While the White House and Republican lawmakers all agree that the current corporate tax rate is too high for US companies, there's a fierce internal debate over how low that rate could be cut to as they work on drafting the tax reform legislation. 

"Some policymakers want to cut it more deeply than others," The Hill, a US political website, reported on Sunday, noting the lack of unity is a challenge for Republicans to pass the tax reform legislation by the end of the year. 

The Trump administration had called for cutting the corporate tax rate to 15 percent from the current 35 percent, according to the principles of the tax reform plan unveiled by the White House in April. 

Mark Meadows, Chairman of the conservative House Freedom Caucus, also wanted to cut the corporate rate to 15 percent or 18 percent, believing that a tax rate in the 20s might not lead to enough economic growth. 

But Senate Finance Committee Chairman Orrin Hatch, who worked on the tax reform legislation, said last week that a 15-percent rate would be very difficult to achieve. 

"The president wants them down to 15 percent. I'd love that if we could. I doubt that we can, though," Hatch told reporters, adding "it'd be a great thing if we could get it down to 20 percent." 

The degree to which the corporate tax rate will be lowered depends on whether a tax-reform bill is revenue-neutral and what policymakers are willing to do to raise revenue to offset rate cuts, according to the report. 

As the White House and GOP leaders have set aside the controversial border adjustment tax proposal, which could raise about 1.2 trillion US dollars in revenue over ten years, the corporate tax rate is more likely to be lowered to around 20 percent than around 15 percent, the report said. 

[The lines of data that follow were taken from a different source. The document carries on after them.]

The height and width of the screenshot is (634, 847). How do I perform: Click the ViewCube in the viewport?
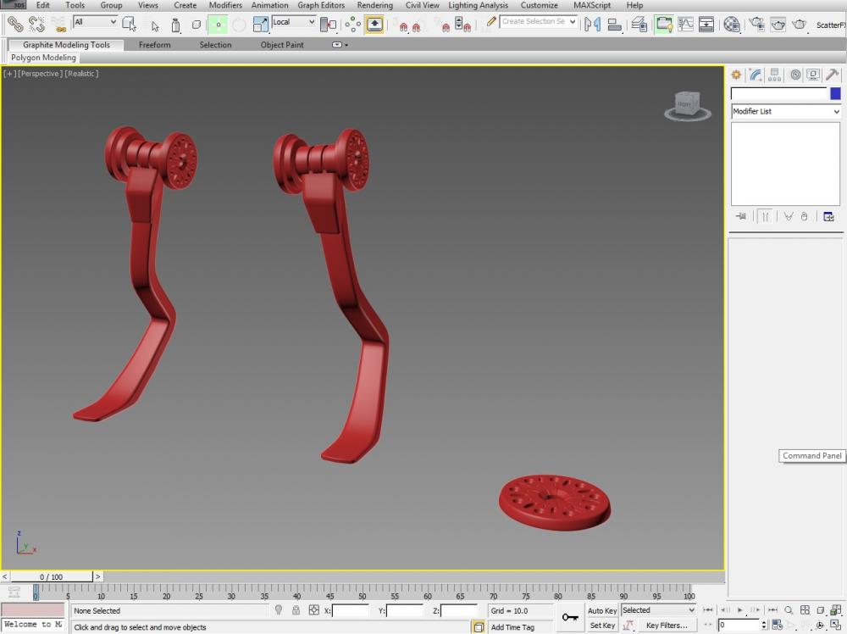click(x=687, y=104)
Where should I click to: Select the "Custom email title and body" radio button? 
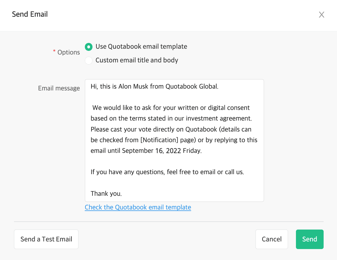tap(89, 60)
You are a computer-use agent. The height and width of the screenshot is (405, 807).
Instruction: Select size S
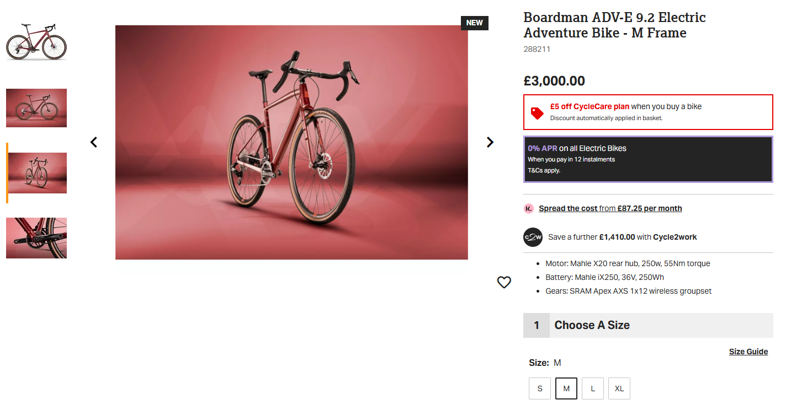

White House National Economic Council Director Gary Cohn suggested that the US must cut its corporate tax rate by at least a third to compete with other developed countries. 

"We cannot be substantially higher than the OECD average tax rate out there," Cohn told Bloomberg TV on Friday, referring to the average corporate tax rate of 23 percent among countries in the Organisation for Economic Co-operation and Development. 

"We've got to get in line with the rest of the world, we've got to entice capital to be invested in the United States," he said. 

As Senate Republicans failed to repeal the healthcare law known as Obamacare in recent weeks, GOP congressional leaders have vowed to shift legislative priorities to the long-awaited tax reform. It's not clear whether the Republican-controlled Congress could pass the tax reform legislation by the end of this year.